→ THE REQUEST
Turn the records below into a Markdown table with two columns, Row and Text. Number each line in order and leave out blank lines.

→ RECORDS
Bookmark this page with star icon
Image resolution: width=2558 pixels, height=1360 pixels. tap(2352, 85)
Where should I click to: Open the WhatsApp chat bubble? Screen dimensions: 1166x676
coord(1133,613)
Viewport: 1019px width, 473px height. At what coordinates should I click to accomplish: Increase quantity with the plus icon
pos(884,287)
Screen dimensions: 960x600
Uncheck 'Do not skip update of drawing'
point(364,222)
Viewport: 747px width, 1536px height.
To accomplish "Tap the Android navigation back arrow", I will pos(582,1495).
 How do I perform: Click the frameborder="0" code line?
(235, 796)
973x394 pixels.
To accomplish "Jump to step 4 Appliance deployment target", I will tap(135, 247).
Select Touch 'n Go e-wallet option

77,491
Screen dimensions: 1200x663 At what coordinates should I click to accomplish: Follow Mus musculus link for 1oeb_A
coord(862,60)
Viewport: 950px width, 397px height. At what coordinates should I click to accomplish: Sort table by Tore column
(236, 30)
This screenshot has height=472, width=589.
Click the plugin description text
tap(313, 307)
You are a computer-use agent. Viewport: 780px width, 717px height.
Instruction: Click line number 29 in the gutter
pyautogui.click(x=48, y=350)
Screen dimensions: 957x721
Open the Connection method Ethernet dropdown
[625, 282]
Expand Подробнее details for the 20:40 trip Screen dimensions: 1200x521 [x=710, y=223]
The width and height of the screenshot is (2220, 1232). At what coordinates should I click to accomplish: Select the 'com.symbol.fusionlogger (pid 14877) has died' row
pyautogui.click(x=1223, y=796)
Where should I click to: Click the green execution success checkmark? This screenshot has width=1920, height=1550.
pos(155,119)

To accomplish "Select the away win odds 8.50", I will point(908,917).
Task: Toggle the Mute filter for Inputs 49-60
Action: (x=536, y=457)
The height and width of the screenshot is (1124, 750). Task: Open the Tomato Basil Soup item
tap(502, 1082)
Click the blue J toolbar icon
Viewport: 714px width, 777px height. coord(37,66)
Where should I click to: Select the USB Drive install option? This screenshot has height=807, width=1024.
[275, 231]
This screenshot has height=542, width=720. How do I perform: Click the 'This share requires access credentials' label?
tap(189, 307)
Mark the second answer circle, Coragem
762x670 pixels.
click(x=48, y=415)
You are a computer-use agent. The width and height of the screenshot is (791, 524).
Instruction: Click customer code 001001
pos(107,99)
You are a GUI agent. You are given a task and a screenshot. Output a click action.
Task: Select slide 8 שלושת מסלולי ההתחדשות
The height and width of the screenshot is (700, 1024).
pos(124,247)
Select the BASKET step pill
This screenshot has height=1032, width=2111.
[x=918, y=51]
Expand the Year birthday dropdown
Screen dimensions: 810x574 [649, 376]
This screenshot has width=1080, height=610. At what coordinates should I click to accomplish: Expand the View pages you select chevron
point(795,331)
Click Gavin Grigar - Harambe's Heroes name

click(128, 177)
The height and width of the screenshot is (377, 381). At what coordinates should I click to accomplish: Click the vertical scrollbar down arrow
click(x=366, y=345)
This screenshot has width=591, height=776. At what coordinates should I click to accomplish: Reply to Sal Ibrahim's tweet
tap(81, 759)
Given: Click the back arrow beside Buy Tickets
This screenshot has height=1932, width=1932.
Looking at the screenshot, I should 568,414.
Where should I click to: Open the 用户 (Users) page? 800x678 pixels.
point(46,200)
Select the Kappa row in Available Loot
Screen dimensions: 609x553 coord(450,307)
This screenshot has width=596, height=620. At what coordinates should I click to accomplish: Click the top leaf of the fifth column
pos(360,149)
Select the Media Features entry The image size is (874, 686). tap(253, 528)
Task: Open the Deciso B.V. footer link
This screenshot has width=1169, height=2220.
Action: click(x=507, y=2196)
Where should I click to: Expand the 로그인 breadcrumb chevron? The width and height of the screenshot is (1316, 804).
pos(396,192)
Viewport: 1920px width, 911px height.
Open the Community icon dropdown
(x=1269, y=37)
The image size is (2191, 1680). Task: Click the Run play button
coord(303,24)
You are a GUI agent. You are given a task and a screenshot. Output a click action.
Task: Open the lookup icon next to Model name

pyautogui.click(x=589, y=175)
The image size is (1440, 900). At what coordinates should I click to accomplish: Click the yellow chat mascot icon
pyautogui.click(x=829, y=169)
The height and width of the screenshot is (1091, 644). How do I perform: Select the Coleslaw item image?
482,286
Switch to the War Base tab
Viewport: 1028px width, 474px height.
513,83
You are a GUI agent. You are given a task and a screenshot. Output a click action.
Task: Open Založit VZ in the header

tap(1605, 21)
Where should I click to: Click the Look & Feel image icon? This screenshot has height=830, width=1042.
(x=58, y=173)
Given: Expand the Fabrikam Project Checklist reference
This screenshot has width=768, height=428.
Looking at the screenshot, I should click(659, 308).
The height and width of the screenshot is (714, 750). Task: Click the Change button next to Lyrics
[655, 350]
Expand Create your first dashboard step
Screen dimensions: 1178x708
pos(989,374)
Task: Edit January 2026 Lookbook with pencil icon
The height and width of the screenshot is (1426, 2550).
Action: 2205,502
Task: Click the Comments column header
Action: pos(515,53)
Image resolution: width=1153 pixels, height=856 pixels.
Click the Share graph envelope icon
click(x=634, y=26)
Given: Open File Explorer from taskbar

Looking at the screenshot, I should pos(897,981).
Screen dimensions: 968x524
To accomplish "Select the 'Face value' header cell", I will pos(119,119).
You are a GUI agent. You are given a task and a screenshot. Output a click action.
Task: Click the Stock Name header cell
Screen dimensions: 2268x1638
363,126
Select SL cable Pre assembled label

→ RESPONSE TO THIS EXERCISE
| Row | Text |
|---|---|
| 1 | Bookmark this page with star icon |
| 2 | Image resolution: width=2558 pixels, height=1360 pixels. tap(2352, 85) |
| 3 | Where should I click to: Open the WhatsApp chat bubble? Screen dimensions: 1166x676 |
| 4 | coord(1133,613) |
| 5 | Viewport: 1019px width, 473px height. At what coordinates should I click to accomplish: Increase quantity with the plus icon |
| 6 | pos(884,287) |
| 7 | Screen dimensions: 960x600 |
| 8 | Uncheck 'Do not skip update of drawing' |
| 9 | point(364,222) |
| 10 | Viewport: 747px width, 1536px height. |
| 11 | To accomplish "Tap the Android navigation back arrow", I will pos(582,1495). |
| 12 |  How do I perform: Click the frameborder="0" code line? |
| 13 | (235, 796) |
| 14 | 973x394 pixels. |
| 15 | To accomplish "Jump to step 4 Appliance deployment target", I will tap(135, 247). |
| 16 | Select Touch 'n Go e-wallet option |
| 17 | 77,491 |
| 18 | Screen dimensions: 1200x663 At what coordinates should I click to accomplish: Follow Mus musculus link for 1oeb_A |
| 19 | coord(862,60) |
| 20 | Viewport: 950px width, 397px height. At what coordinates should I click to accomplish: Sort table by Tore column |
| 21 | (236, 30) |
| 22 | This screenshot has height=472, width=589. |
| 23 | Click the plugin description text |
| 24 | tap(313, 307) |
| 25 | You are a computer-use agent. Viewport: 780px width, 717px height. |
| 26 | Instruction: Click line number 29 in the gutter |
| 27 | pyautogui.click(x=48, y=350) |
| 28 | Screen dimensions: 957x721 |
| 29 | Open the Connection method Ethernet dropdown |
| 30 | [625, 282] |
| 31 | Expand Подробнее details for the 20:40 trip Screen dimensions: 1200x521 [x=710, y=223] |
| 32 | The width and height of the screenshot is (2220, 1232). At what coordinates should I click to accomplish: Select the 'com.symbol.fusionlogger (pid 14877) has died' row |
| 33 | pyautogui.click(x=1223, y=796) |
| 34 | Where should I click to: Click the green execution success checkmark? This screenshot has width=1920, height=1550. |
| 35 | pos(155,119) |
| 36 | To accomplish "Select the away win odds 8.50", I will point(908,917). |
| 37 | Task: Toggle the Mute filter for Inputs 49-60 |
| 38 | Action: (x=536, y=457) |
| 39 | The height and width of the screenshot is (1124, 750). Task: Open the Tomato Basil Soup item |
| 40 | tap(502, 1082) |
| 41 | Click the blue J toolbar icon |
| 42 | Viewport: 714px width, 777px height. coord(37,66) |
| 43 | Where should I click to: Select the USB Drive install option? This screenshot has height=807, width=1024. |
| 44 | [275, 231] |
| 45 | This screenshot has height=542, width=720. How do I perform: Click the 'This share requires access credentials' label? |
| 46 | tap(189, 307) |
| 47 | Mark the second answer circle, Coragem |
| 48 | 762x670 pixels. |
| 49 | click(x=48, y=415) |
| 50 | You are a computer-use agent. The width and height of the screenshot is (791, 524). |
| 51 | Instruction: Click customer code 001001 |
| 52 | pos(107,99) |
| 53 | You are a GUI agent. You are given a task and a screenshot. Output a click action. |
| 54 | Task: Select slide 8 שלושת מסלולי ההתחדשות |
| 55 | The height and width of the screenshot is (700, 1024). |
| 56 | pos(124,247) |
| 57 | Select the BASKET step pill |
| 58 | This screenshot has height=1032, width=2111. |
| 59 | [x=918, y=51] |
| 60 | Expand the Year birthday dropdown |
| 61 | Screen dimensions: 810x574 [649, 376] |
| 62 | This screenshot has width=1080, height=610. At what coordinates should I click to accomplish: Expand the View pages you select chevron |
| 63 | point(795,331) |
| 64 | Click Gavin Grigar - Harambe's Heroes name |
| 65 | click(128, 177) |
| 66 | The height and width of the screenshot is (377, 381). At what coordinates should I click to accomplish: Click the vertical scrollbar down arrow |
| 67 | click(x=366, y=345) |
| 68 | This screenshot has width=591, height=776. At what coordinates should I click to accomplish: Reply to Sal Ibrahim's tweet |
| 69 | tap(81, 759) |
| 70 | Given: Click the back arrow beside Buy Tickets |
| 71 | This screenshot has height=1932, width=1932. |
| 72 | Looking at the screenshot, I should 568,414. |
| 73 | Where should I click to: Open the 用户 (Users) page? 800x678 pixels. |
| 74 | point(46,200) |
| 75 | Select the Kappa row in Available Loot |
| 76 | Screen dimensions: 609x553 coord(450,307) |
| 77 | This screenshot has width=596, height=620. At what coordinates should I click to accomplish: Click the top leaf of the fifth column |
| 78 | pos(360,149) |
| 79 | Select the Media Features entry The image size is (874, 686). tap(253, 528) |
| 80 | Task: Open the Deciso B.V. footer link |
| 81 | This screenshot has width=1169, height=2220. |
| 82 | Action: click(x=507, y=2196) |
| 83 | Where should I click to: Expand the 로그인 breadcrumb chevron? The width and height of the screenshot is (1316, 804). |
| 84 | pos(396,192) |
| 85 | Viewport: 1920px width, 911px height. |
| 86 | Open the Community icon dropdown |
| 87 | (x=1269, y=37) |
| 88 | The image size is (2191, 1680). Task: Click the Run play button |
| 89 | coord(303,24) |
| 90 | You are a GUI agent. You are given a task and a screenshot. Output a click action. |
| 91 | Task: Open the lookup icon next to Model name |
| 92 | pyautogui.click(x=589, y=175) |
| 93 | The image size is (1440, 900). At what coordinates should I click to accomplish: Click the yellow chat mascot icon |
| 94 | pyautogui.click(x=829, y=169) |
| 95 | The height and width of the screenshot is (1091, 644). How do I perform: Select the Coleslaw item image? |
| 96 | 482,286 |
| 97 | Switch to the War Base tab |
| 98 | Viewport: 1028px width, 474px height. |
| 99 | 513,83 |
| 100 | You are a GUI agent. You are given a task and a screenshot. Output a click action. |
| 101 | Task: Open Založit VZ in the header |
| 102 | tap(1605, 21) |
| 103 | Where should I click to: Click the Look & Feel image icon? This screenshot has height=830, width=1042. |
| 104 | (x=58, y=173) |
| 105 | Given: Expand the Fabrikam Project Checklist reference |
| 106 | This screenshot has width=768, height=428. |
| 107 | Looking at the screenshot, I should click(659, 308). |
| 108 | The height and width of the screenshot is (714, 750). Task: Click the Change button next to Lyrics |
| 109 | [655, 350] |
| 110 | Expand Create your first dashboard step |
| 111 | Screen dimensions: 1178x708 |
| 112 | pos(989,374) |
| 113 | Task: Edit January 2026 Lookbook with pencil icon |
| 114 | The height and width of the screenshot is (1426, 2550). |
| 115 | Action: 2205,502 |
| 116 | Task: Click the Comments column header |
| 117 | Action: pos(515,53) |
| 118 | Image resolution: width=1153 pixels, height=856 pixels. |
| 119 | Click the Share graph envelope icon |
| 120 | click(x=634, y=26) |
| 121 | Given: Open File Explorer from taskbar |
| 122 | Looking at the screenshot, I should pos(897,981). |
| 123 | Screen dimensions: 968x524 |
| 124 | To accomplish "Select the 'Face value' header cell", I will pos(119,119). |
| 125 | You are a GUI agent. You are given a task and a screenshot. Output a click action. |
| 126 | Task: Click the Stock Name header cell |
| 127 | Screen dimensions: 2268x1638 |
| 128 | 363,126 |
| 129 | Select SL cable Pre assembled label |